Peach and Jalapeno Salsa 8 servings (makes 2 cups)
A handful of ingredients melds with chile heat for a fresh, zingy salsa or sauce, whose nomenclature is entirely dependent on how vigorously you chop or blend. This a peak-summer delight, to be served alongside fish, tofu and chicken, and as a topping for tacos and a corn and tomato salad. The fruit and vegetables can be cooked on the grill, a traditional Mexican comal or in a well-seasoned grill pan on the stove top.
MAKE AHEAD: The salsa can be refrigerated for up to 1 day; its flavour and colour grow dull when kept longer. This is not a candidate for freezing or canning, because of its variable pH.
- 1/2 medium white onion
- 3 ripe, baseball-size peaches, cut in half and pitted (1 1/2 pounds total)
- 2 plump jalapeno peppers, cut in half from top to bottom, ribs and seeds removed
- 1 teaspoon chilli powder
- 1 tablespoon honey
- 1 tablespoon fresh lime juice, plus lime wedges for serving
- 1/2 teaspoon coriander seed, crushed
- 1/2 teaspoon kosher salt, or more as needed
- 1 teaspoon minced cilantro leaves, for garnish
• Position an oven rack about 6 inches from the broiler element; preheat the broiler.

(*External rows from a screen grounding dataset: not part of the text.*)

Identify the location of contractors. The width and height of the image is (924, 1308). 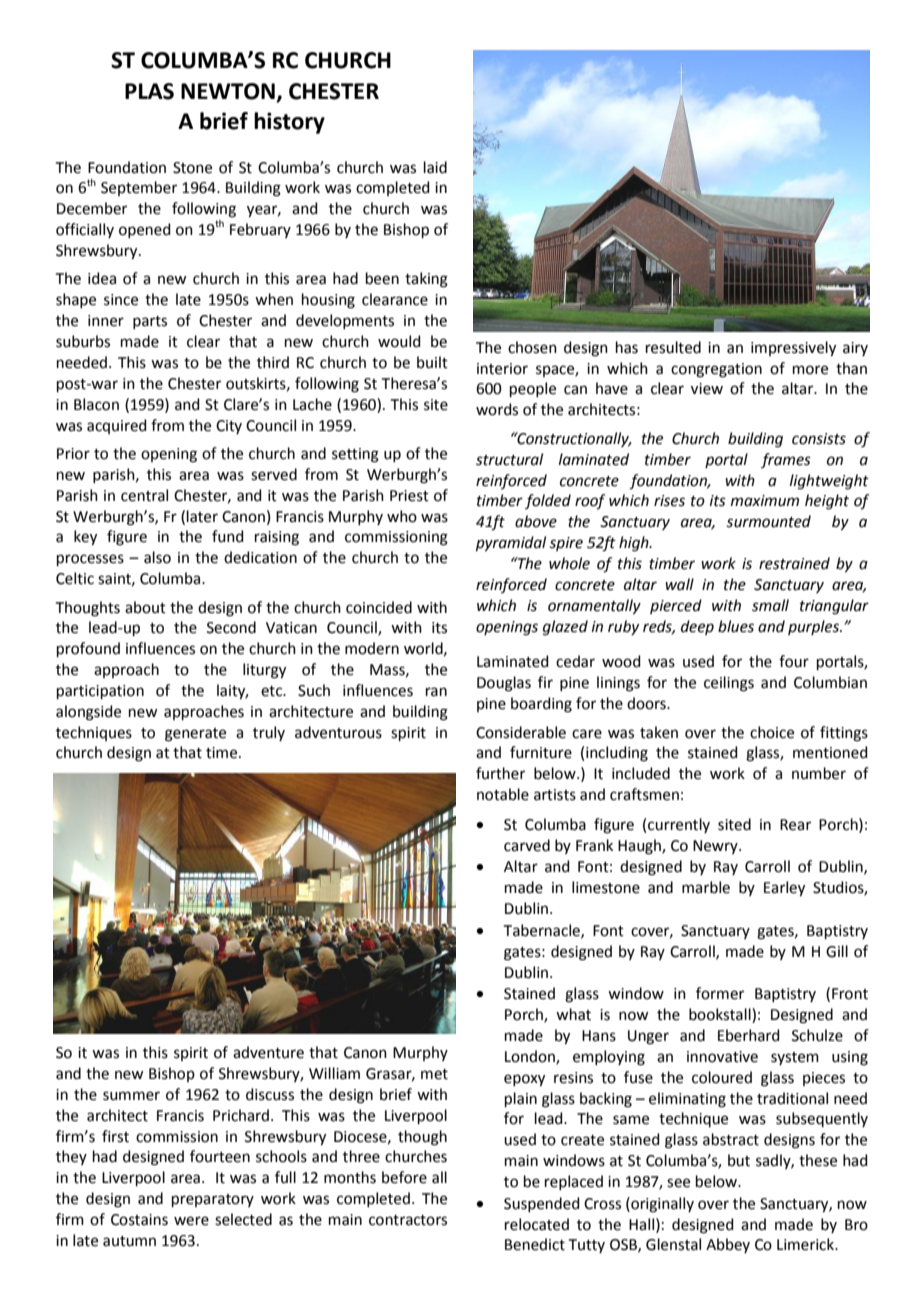
(408, 1220).
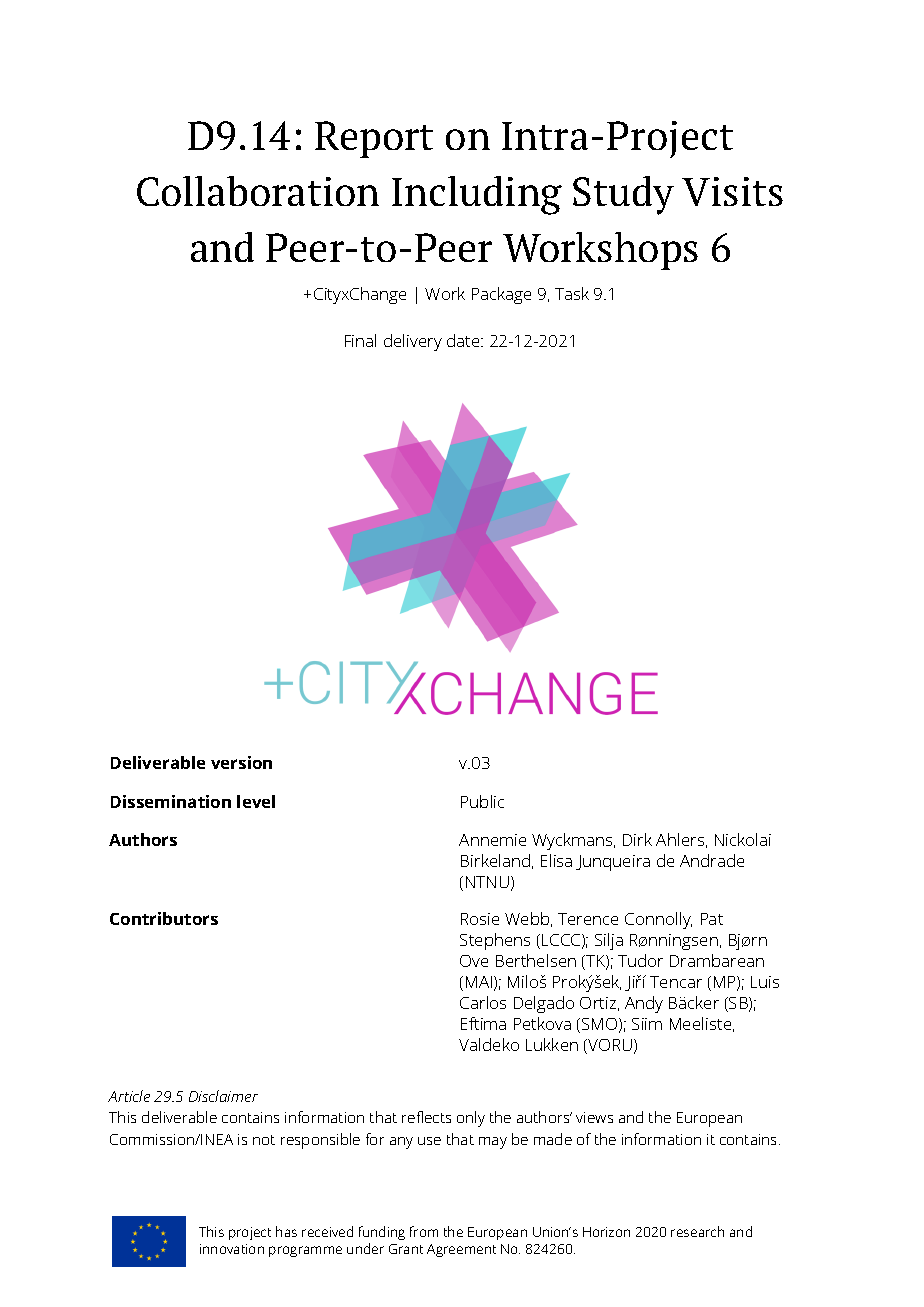 The height and width of the screenshot is (1307, 924). Describe the element at coordinates (424, 1231) in the screenshot. I see `from` at that location.
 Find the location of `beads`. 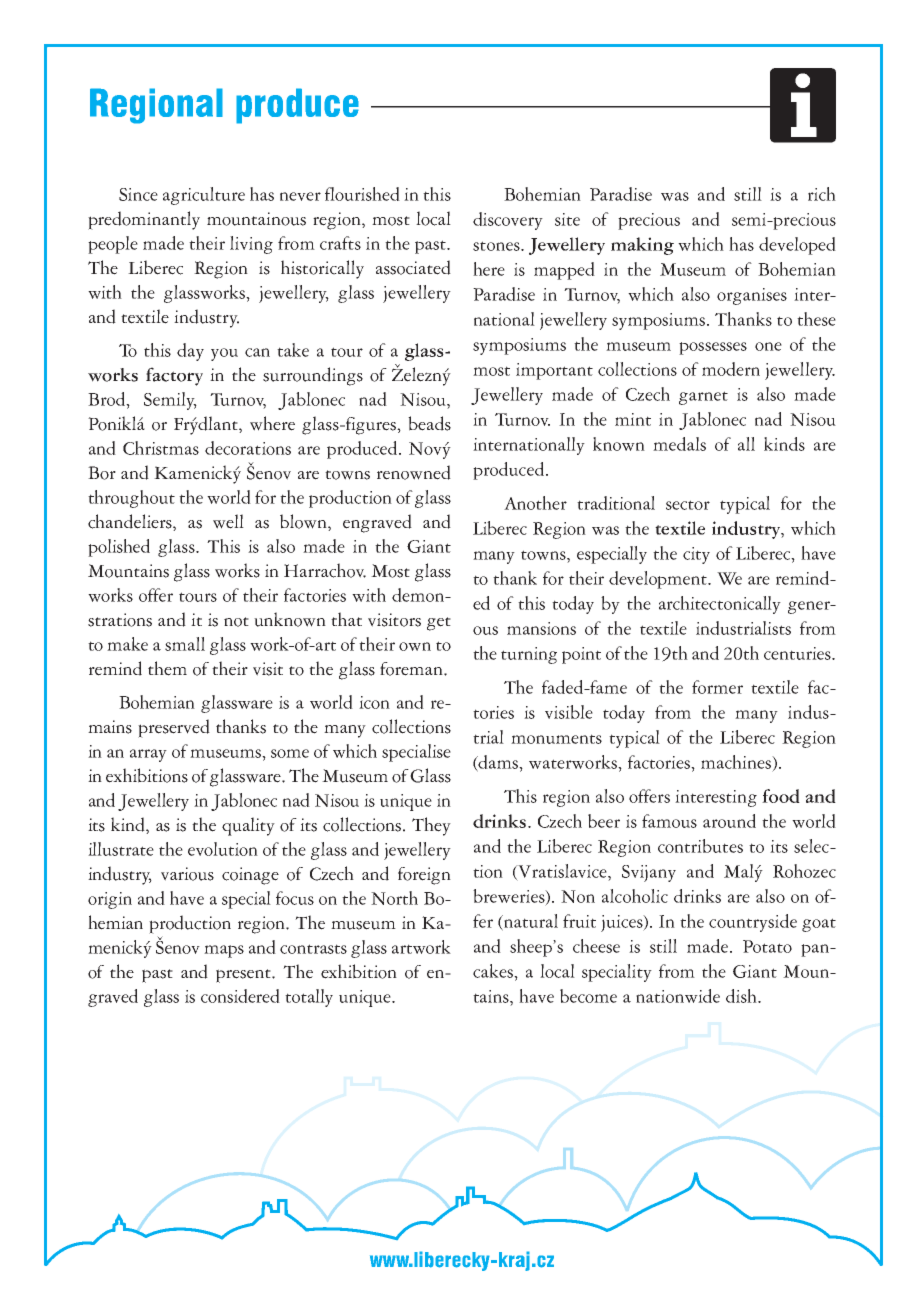

beads is located at coordinates (429, 423).
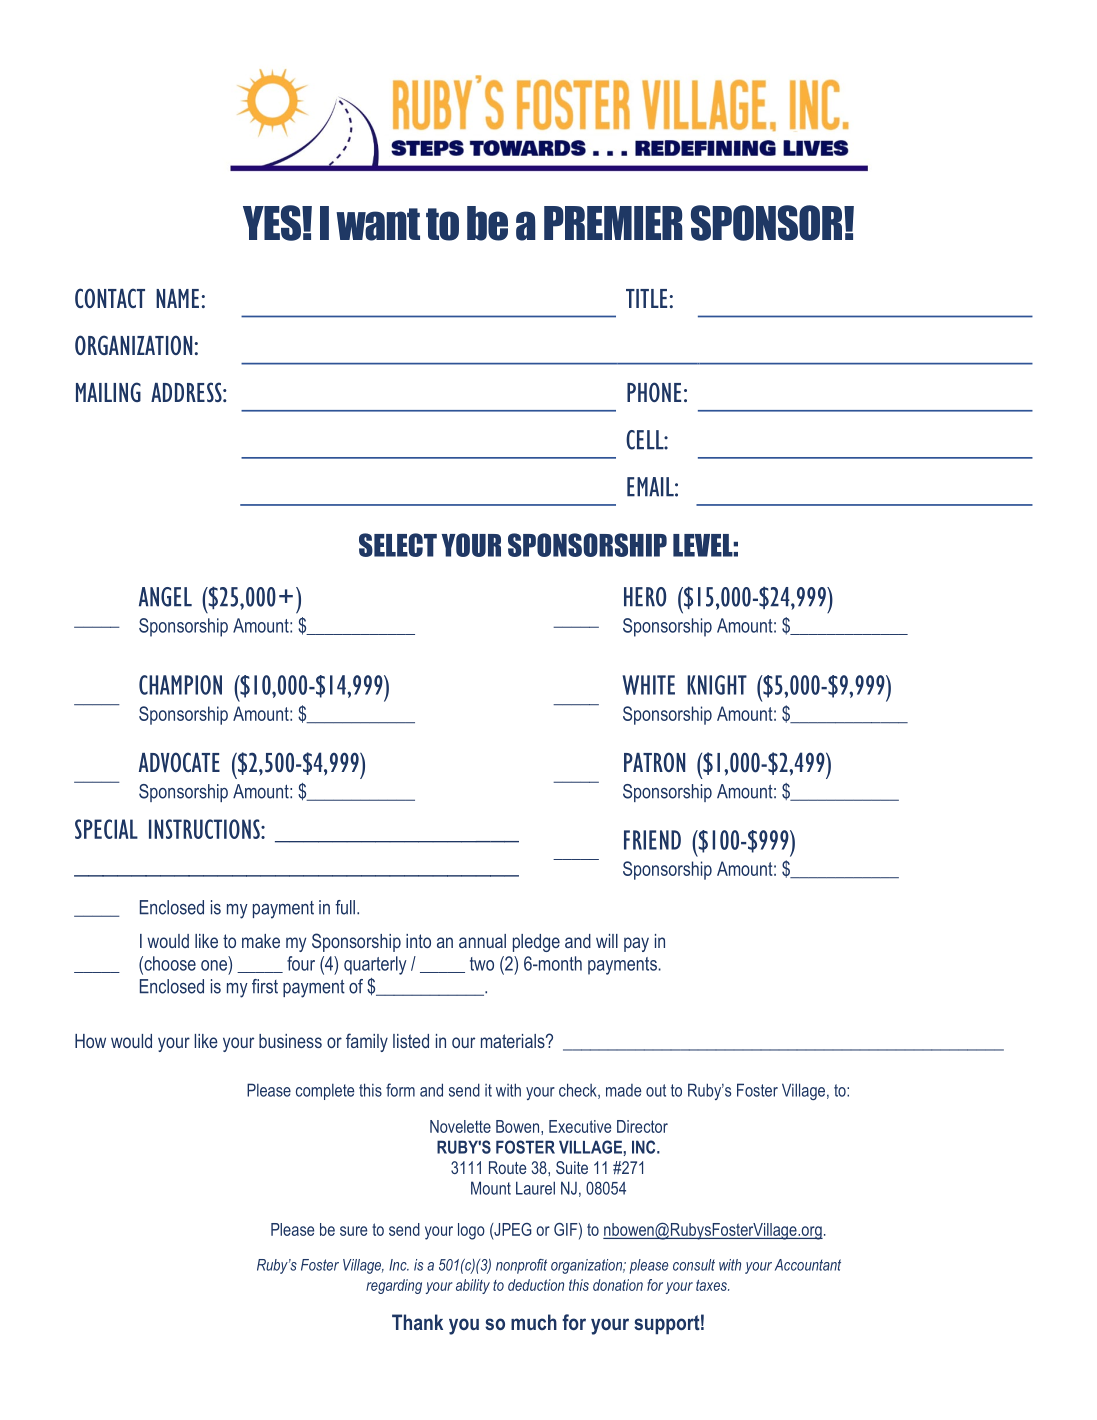 The width and height of the screenshot is (1097, 1420). What do you see at coordinates (398, 545) in the screenshot?
I see `SELECT` at bounding box center [398, 545].
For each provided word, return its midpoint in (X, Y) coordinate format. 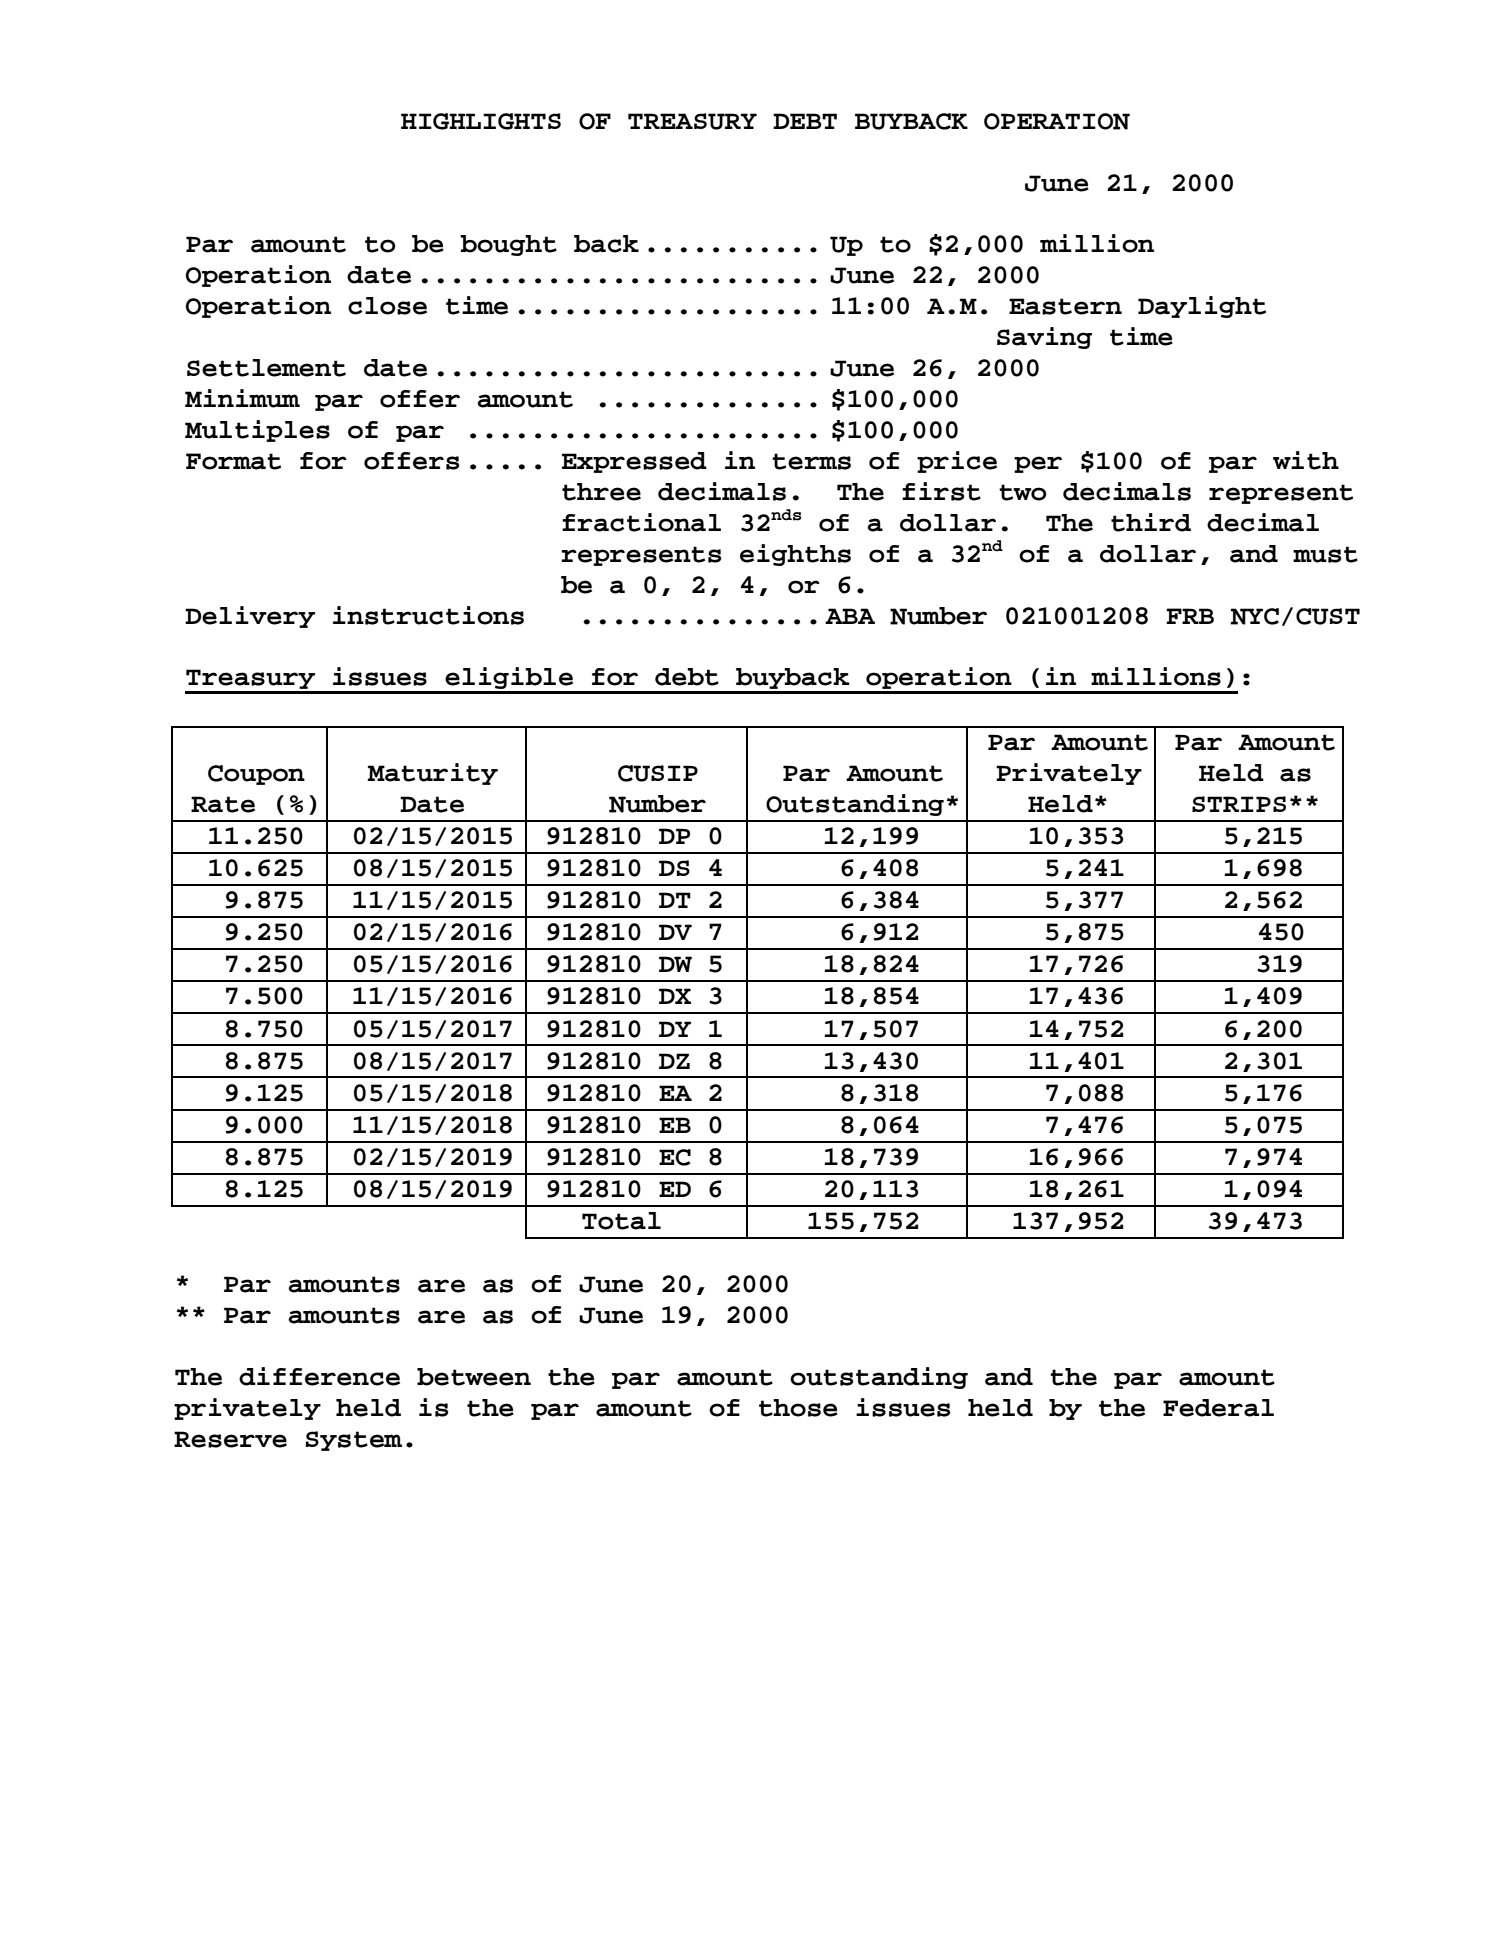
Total (621, 1221)
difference (319, 1376)
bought (508, 245)
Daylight (1202, 307)
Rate (223, 804)
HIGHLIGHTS (481, 121)
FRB (1190, 616)
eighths (795, 555)
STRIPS (1239, 804)
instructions (428, 615)
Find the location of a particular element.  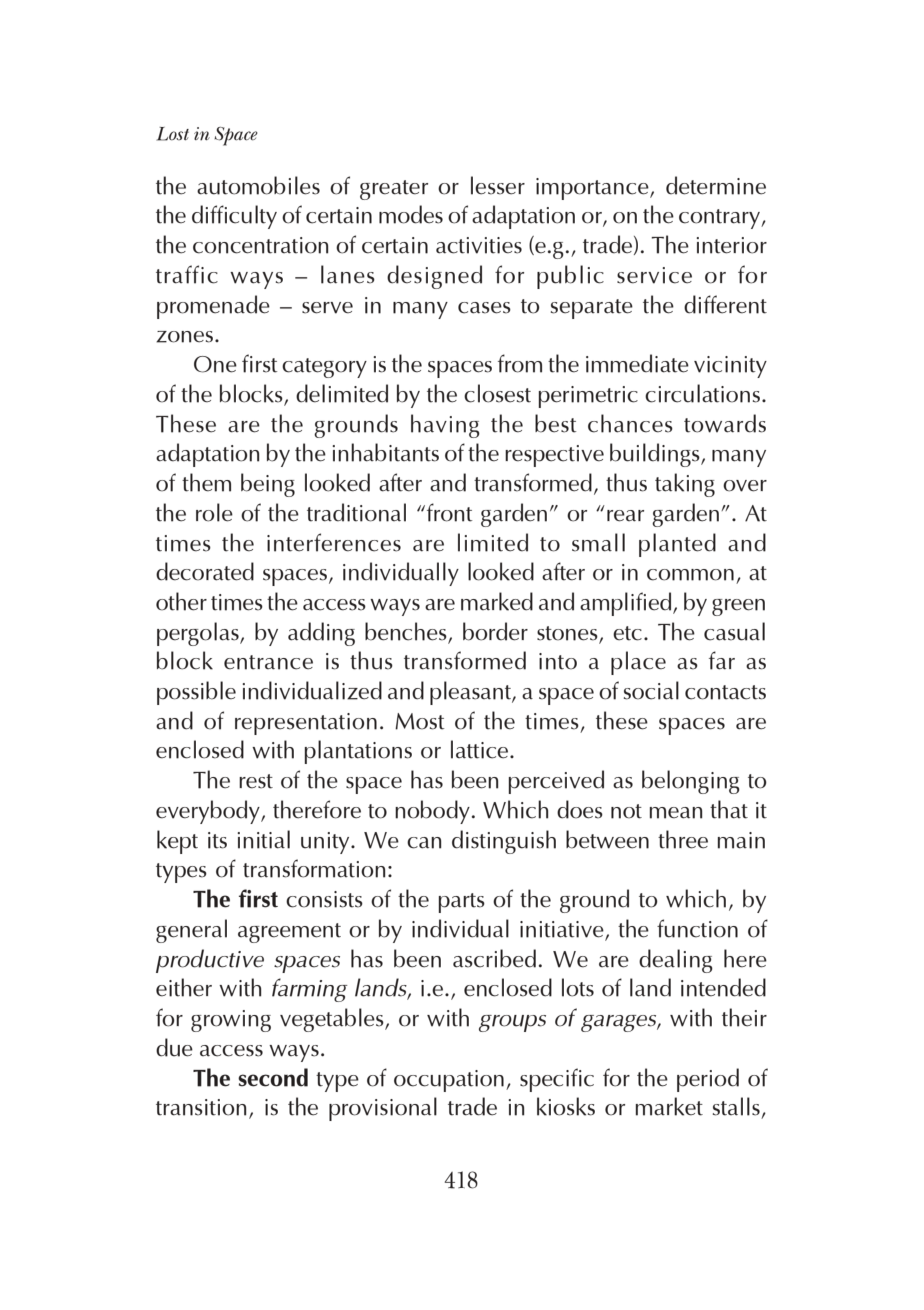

Line a rimmed baking sheet with aluminium foil.
• Arrange the onion half, peaches and jalapenos, cut sides up, on the baking sheet. Sprinkle them with the ancho chilli powder. Broil for 10 to 12 minutes, turning the sheet as needed, until all the pieces’ edges are blistered and blackened.
• Transfer the mixture to a cutting board. Discard the peach halves’ skins, which should slip off easily.
• For a smooth hot sauce, coarsely chop the broiled onion, jalapenos and peaches, then combine in a blender. Puree until fairly smooth, then stop to add the honey, lime juice, coriander seed and salt; puree until smooth. Taste, and add more salt, as needed.
• To make a chunky salsa, combine the onion, jalapenos and peaches in a food processor; pulse just long enough to reduce the mixture to smaller, discrete pieces. (Alternatively, you can chop the ingredients by hand.) Transfer to a bowl; stir in the honey, lime juice, coriander seed and salt. Taste, and add more salt, as needed.
• Garnish the smooth hot sauce or chunky salsa with the cilantro and serve right away, with lime wedges.– Washington Post.